Confused? This story out of Chicago will hopefully clear it up…
A real life example from Chicago!
If you were looking for a good return on investment in the last few years, it was hard to beat a Chicago taxi medallion. Medallions, which are city-issued licenses to operate cabs, increased in value at least fivefold between 2006 and 2013. But now after huge shifts in the industry, many owners are deep underwater on their medallion loans, and some say they’re nearly worthless.
“I haven’t written a new taxi loan in well over nine months? Ten months?” said Charlie Goodbar, an attorney and taxi fleet owner. “The access to capital’s disappeared.”
Chicago limits the number of medallions to roughly 7,000. Without those metal plates affixed to the hood, a taxi cannot operate in the city. Goodbar has facilitated hundreds of medallion sales over the years. But today, would-be buyers are finding it nearly impossible to find loans to purchase medallions.
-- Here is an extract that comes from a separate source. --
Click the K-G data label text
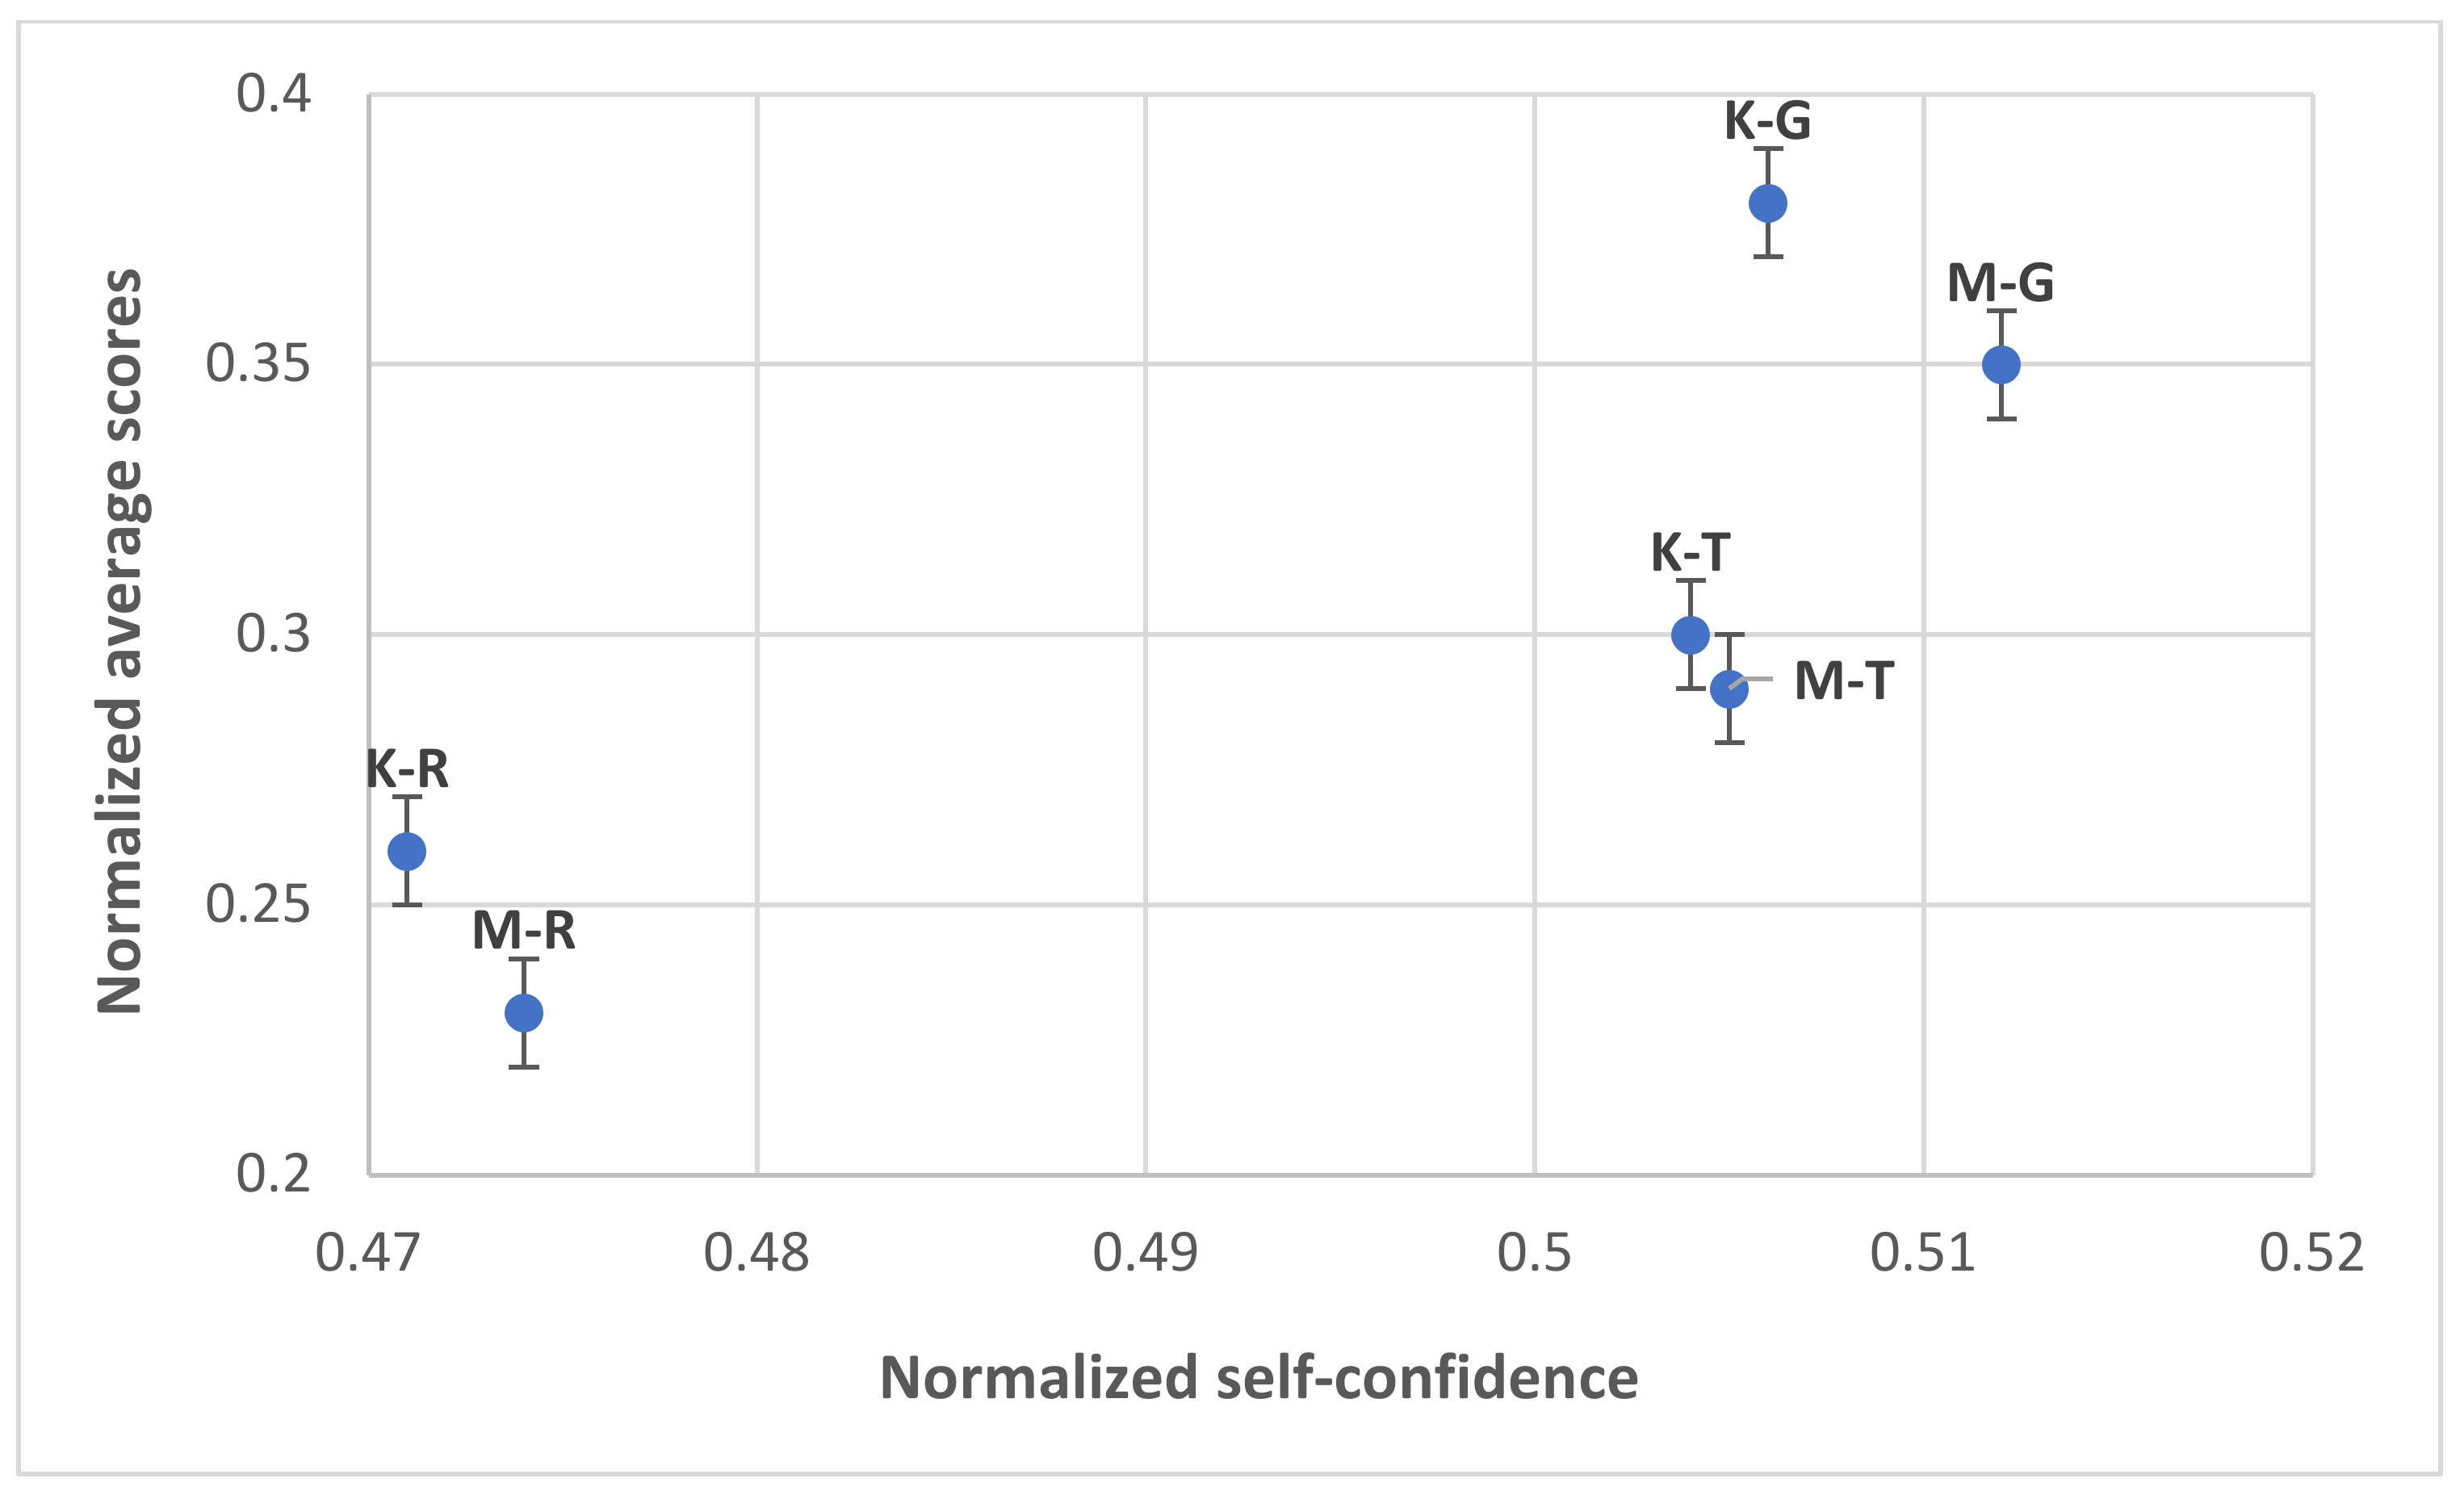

“I probably have put together at least 20-30 percent of all transfers, at some point probably more than half,” said Goodbar. “And as a market-maker, and as a license broker, and as an attorney, and someone who’s in the lending business, how in good faith can I make a market when I can’t value the asset or value cash flow?”
Disruption in Chicago’s taxi industry — both from the entry of competing rideshare services, and changes to city policies affecting medallion owners — have turned the business model on its head in just two years. At one time, investing or lending in a medallion purchase was a sound business decision, because cab owners could make a good living.
“It was a way for an immigrant family to move up the social ladder and economic ladder through the use of leveraged financing in the taxi industry, and a lot of hard work,” said Goodbar.
But today, Goodbar said it’s nearly impossible to find a bank willing to lend money for a medallion purchase, and so the avenue that many immigrants once took is increasingly closed off.
You can tell by looking at the numbers. Between 2011 and 2013, when the market was robust, an average of 30-40 medallions changed hands monthly. But starting in February of 2014, that number dropped sharply, and never recovered. In 2015, only seven medallions were transferred in the first three months.
“There’s no buyer in the market,” said Shyam Arora, a medallion owner. “So it’s a piece of garbage.”
Read the rest of the article here.
Michael Haltman, President of Hallmark Abstract Service, New York.
HAS is a provider of title insurance in New York State for residential and commercial real estate transactions.
And, for anyone either buying a property or refinancing, remember that although your attorney will likely recommend a title insurance provider you always have the right to choose your own (click here to learn more)!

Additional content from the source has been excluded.